Previdência privada para crianças - que tal?

Previdência privada para crianças  que tal

De geração em geração, garantir o futuro financeiro dos filhos sempre foi uma preocupação dos papais e mamães. Afinal, uma boa reserva em dinheiro aliada à formação educacional serão, sem dúvida, diferenciais de peso lá na frente. Pois é pensando desta forma que muita gente resolve, logo que as crianças nascem, contratar um plano de previdência privada em nome dos pequenos. Especialistas dizem que a opção é boa, mas é preciso estar atento às taxas de administração! Veja só como funciona.

A previdência privada é uma aposentadoria que não está ligada ao sistema do Instituto Nacional do Seguro Social (INSS). Por meio dela, é possível escolher o valor da contribuição e a periodicidade que será feita. Uma das vantagens é que o valor investido pode ser resgatado pela pessoa se ela desistir. Existem dois tipos de planos de previdência privada: o Plano Gerador de Benefício Livre (PGBL) e o Vida Gerador de Benefício Livre (VGBL).

Segundo o educador financeiro Erasmo Vieira, esta pode mesmo ser uma boa alternativa de investimento para as crianças. E quanto antes começar, melhor! Ele dá um exemplo.

"Fiz uma simulação no site de uma grande empresa de previdência privada. Uma criança que nasceu dia 1° de outubro de 2010 e vai investir R$ 100 por mês até os 21 anos terá em 2031, com taxa de juros de 8% ao ano, aproximadamente R$ 51.800. Se você guardar o dinheiro debaixo do colchão, sem juros, o total serão 252 meses X R$ 100, o que equivale a R$ 25.200. Com juros o valor dobra.
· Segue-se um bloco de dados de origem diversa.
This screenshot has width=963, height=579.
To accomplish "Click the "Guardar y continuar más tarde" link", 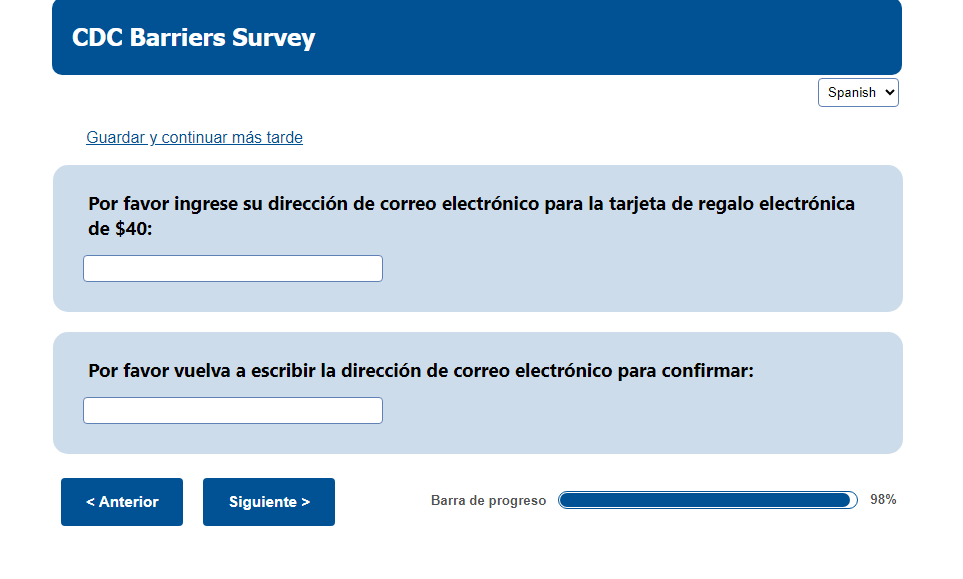I will 194,137.
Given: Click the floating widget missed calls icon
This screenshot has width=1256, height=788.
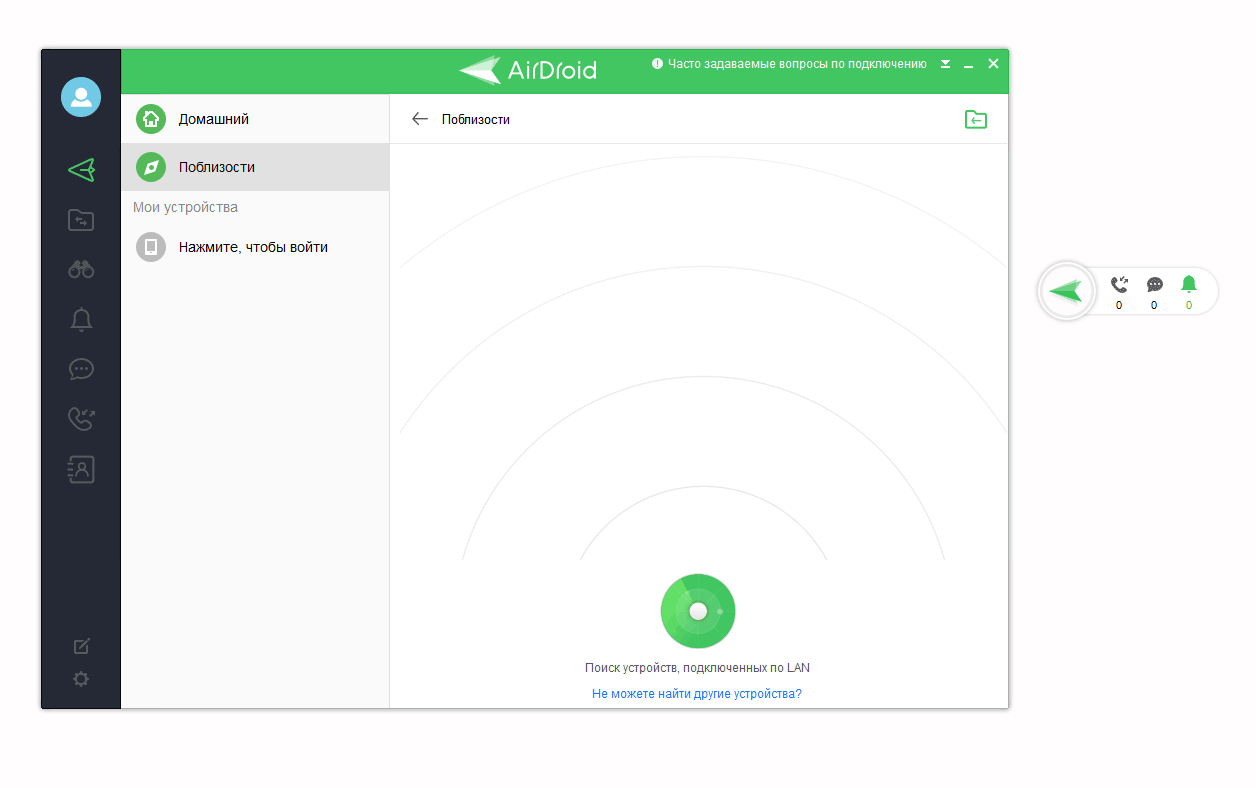Looking at the screenshot, I should point(1119,286).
Por isto é importante começar cedo".

Erasmo Vieira alerta: pagar uma previdência é deixar alguém administrar o dinheiro, e as administradoras cobram para isto. "Assim, é preciso fazer uma boa avaliação e ter controle daquilo que está sendo cobrado".

As empresas de previdência privada costumam cobrar três tipos de taxas dos participantes: carregamento (sobre cada contribuição), gestão (anual) e saída (no momento do resgate).
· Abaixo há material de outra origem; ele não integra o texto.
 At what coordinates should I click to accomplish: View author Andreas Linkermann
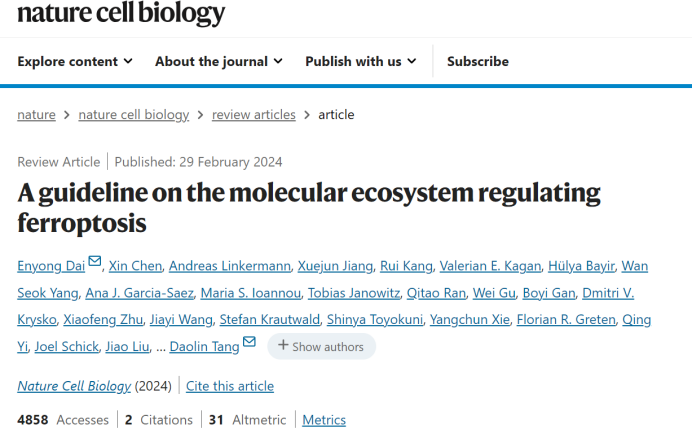click(230, 266)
Todo setor de previdência privada é fiscalizado pela Superintendência de Seguros Privados (Susep), órgão do governo federal (www.susep.gov.br).

Educação Financeira

Mas veja só a recomendação do consultor!


"Recomendo sempre que o filho não saiba o investimento que a família faz para ele. É melhor ele ter uma surpresa no futuro. Exemplo: você faz uma reserva para o seu filho pensando no valor da faculdade. Ele passa em uma faculdade pública e você pode dar um carro de presente para ele. Fale que começou a investir quando ele nasceu e com um pequeno valor você consegue um grande montante no futuro. A reserva pode ser usada para um intercâmbio no exterior ou a compra de um imóvel. É importante ensinar para o filho a importância do planejamento financeiro a longo prazo".